Supporting incremental join queries on ranked inputs
Abstract
This paper investigates the problem of incremental joins of multiple ranked data sets when the join condition is a list of arbitrary user-defined predicates on the input tuples. This problem arises in many important applications dealing with ordered inputs and multiple ranked data sets, and requiring the top k solutions. We use multimedia applications as the motivating examples but the problem is equally applicable to traditional database applications involving optimal resource allocation, scheduling, decision making, ranking, etc. We propose an algorithm J∗ that enables querying of ordered data sets by imposing arbitrary userdefined join predicates. The basic version of the algorithm does not use any random access but a J∗ PA variation can exploit available indexes for efficient random access based on the join predicates. A special case includes the join scenario considered by Fagin [1] for joins based on identical keys, and in that case, our algorithms perform as efficiently as Fagin's.
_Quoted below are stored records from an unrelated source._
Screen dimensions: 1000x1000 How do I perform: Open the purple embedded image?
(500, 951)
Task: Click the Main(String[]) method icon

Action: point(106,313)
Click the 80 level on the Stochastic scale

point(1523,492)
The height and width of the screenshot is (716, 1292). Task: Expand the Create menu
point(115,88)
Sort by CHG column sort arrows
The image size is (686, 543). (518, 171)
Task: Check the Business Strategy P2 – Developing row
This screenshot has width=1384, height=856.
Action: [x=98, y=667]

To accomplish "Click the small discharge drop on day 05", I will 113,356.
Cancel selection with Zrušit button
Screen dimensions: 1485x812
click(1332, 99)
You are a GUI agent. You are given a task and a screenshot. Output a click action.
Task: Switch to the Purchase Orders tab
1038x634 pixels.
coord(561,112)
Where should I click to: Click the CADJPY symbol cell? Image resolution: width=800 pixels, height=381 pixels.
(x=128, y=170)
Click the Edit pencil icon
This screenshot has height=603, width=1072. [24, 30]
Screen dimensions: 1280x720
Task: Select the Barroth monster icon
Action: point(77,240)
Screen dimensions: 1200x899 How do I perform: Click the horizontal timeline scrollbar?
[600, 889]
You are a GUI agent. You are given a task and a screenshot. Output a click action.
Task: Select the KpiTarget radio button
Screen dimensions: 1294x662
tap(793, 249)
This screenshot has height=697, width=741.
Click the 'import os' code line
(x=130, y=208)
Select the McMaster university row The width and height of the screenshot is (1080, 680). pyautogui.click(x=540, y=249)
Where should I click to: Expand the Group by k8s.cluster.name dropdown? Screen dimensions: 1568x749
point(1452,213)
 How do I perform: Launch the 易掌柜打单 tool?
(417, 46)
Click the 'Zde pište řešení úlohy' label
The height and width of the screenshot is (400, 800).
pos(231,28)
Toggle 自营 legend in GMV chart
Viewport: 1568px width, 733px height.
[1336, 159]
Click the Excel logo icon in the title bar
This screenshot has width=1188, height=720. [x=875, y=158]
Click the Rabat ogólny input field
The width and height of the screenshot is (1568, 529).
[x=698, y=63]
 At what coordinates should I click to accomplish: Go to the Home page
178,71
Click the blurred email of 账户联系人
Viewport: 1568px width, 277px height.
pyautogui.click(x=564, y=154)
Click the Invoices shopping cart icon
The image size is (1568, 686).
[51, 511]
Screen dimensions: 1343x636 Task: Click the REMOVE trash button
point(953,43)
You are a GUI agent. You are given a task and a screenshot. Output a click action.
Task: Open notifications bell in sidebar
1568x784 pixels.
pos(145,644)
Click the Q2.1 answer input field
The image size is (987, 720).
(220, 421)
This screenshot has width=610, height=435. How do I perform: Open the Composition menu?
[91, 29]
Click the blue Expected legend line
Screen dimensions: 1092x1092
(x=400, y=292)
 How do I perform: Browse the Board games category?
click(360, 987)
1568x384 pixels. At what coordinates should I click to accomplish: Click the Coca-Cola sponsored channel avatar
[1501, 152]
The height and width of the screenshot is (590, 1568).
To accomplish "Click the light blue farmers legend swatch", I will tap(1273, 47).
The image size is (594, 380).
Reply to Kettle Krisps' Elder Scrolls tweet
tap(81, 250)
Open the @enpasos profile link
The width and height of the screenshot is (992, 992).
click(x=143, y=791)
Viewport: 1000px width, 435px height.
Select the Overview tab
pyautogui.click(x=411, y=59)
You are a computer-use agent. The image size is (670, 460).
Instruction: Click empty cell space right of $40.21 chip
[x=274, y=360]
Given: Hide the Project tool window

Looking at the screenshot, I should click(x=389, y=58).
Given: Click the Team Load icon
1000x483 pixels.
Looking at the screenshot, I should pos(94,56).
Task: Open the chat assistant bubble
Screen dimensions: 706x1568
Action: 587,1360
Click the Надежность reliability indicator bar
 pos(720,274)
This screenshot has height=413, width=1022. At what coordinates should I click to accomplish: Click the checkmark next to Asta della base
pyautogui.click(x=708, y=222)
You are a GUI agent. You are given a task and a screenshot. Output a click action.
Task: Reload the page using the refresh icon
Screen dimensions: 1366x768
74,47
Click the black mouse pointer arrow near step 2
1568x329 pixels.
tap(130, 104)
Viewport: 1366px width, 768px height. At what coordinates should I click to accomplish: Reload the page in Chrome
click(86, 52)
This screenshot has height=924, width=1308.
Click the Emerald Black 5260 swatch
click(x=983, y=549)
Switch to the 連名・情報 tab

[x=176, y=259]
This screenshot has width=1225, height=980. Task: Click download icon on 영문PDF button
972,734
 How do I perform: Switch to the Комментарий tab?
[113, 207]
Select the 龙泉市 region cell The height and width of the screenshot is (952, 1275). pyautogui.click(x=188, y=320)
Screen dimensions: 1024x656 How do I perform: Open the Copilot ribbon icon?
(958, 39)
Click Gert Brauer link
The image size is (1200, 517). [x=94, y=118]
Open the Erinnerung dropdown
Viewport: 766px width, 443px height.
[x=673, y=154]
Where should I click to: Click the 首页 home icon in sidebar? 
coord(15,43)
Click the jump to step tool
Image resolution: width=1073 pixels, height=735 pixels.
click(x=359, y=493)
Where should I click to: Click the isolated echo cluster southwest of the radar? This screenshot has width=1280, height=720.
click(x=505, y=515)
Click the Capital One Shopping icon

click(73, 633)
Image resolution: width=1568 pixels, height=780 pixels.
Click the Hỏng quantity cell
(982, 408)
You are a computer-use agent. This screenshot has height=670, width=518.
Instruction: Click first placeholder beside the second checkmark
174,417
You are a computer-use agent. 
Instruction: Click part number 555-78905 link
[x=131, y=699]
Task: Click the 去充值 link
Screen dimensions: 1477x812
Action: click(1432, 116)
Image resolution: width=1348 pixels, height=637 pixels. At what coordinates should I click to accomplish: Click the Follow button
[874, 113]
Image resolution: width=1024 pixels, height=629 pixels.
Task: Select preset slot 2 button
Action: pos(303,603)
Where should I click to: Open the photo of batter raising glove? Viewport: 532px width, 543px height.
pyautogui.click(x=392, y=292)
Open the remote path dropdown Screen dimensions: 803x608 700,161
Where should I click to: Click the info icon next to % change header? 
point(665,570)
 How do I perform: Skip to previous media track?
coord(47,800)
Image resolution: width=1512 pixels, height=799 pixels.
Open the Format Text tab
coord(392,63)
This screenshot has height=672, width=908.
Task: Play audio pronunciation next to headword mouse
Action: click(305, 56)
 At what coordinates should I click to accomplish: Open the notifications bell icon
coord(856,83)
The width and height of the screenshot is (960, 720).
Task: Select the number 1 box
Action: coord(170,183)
Our main contribution, however, is the generalization to join scenarios that were previously unsupported, including cases where random access in the algorithm is not possible due to lack of unique keys. In addition, J∗ can support multiple join levels, or nested join hierarchies, which are the norm for modeling multimedia data. We also give ε-approximation versions of both of the above algorithms. Finally, we give strong optimality results for some of the proposed algorithms, and we study their performance empirically.